● INPUT RECORDS
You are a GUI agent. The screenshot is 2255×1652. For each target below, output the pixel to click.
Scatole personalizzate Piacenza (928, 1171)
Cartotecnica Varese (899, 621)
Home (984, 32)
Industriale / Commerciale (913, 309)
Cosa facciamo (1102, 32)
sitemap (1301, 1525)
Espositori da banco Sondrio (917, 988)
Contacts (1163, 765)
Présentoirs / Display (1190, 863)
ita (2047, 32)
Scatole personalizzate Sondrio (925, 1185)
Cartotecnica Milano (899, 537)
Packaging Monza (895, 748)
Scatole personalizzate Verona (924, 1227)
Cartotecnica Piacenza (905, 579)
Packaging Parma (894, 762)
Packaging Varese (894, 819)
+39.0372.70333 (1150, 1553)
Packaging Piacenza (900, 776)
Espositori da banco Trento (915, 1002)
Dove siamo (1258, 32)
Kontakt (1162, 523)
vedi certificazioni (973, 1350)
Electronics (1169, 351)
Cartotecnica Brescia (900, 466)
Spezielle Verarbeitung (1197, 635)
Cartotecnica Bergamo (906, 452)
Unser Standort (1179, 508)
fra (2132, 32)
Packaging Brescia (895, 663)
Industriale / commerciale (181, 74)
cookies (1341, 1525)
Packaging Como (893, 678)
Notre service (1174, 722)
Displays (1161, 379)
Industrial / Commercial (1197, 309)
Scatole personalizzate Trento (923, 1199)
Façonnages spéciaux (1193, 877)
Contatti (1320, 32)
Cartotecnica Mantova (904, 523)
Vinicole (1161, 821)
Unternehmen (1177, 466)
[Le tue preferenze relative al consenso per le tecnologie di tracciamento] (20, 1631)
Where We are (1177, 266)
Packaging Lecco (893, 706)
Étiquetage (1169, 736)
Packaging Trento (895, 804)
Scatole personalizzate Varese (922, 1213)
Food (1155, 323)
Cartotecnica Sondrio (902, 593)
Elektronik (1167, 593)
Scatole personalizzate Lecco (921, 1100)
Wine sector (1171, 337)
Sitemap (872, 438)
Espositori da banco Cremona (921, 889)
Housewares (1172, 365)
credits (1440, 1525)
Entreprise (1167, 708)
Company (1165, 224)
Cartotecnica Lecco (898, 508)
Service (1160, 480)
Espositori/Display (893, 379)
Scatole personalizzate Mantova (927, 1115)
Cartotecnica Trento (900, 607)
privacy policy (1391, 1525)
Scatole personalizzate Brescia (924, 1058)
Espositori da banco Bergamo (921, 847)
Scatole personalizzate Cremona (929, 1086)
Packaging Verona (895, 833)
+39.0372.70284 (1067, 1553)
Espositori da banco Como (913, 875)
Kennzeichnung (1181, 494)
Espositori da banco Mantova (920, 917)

● WORK TO COMPLETE
Could you return exactly the lines above from the line with "Displays (1161, 379)" to the line with "Étiquetage (1169, 736)", both included, and nothing else?

● EXERCISE SOLUTION
Displays (1161, 379)
Industrial / Commercial (1197, 309)
Scatole personalizzate Trento (923, 1199)
Façonnages spéciaux (1193, 877)
Contatti (1320, 32)
Cartotecnica Mantova (904, 523)
Vinicole (1161, 821)
Unternehmen (1177, 466)
[Le tue preferenze relative al consenso per le tecnologie di tracciamento] (20, 1631)
Where We are (1177, 266)
Packaging Lecco (893, 706)
Étiquetage (1169, 736)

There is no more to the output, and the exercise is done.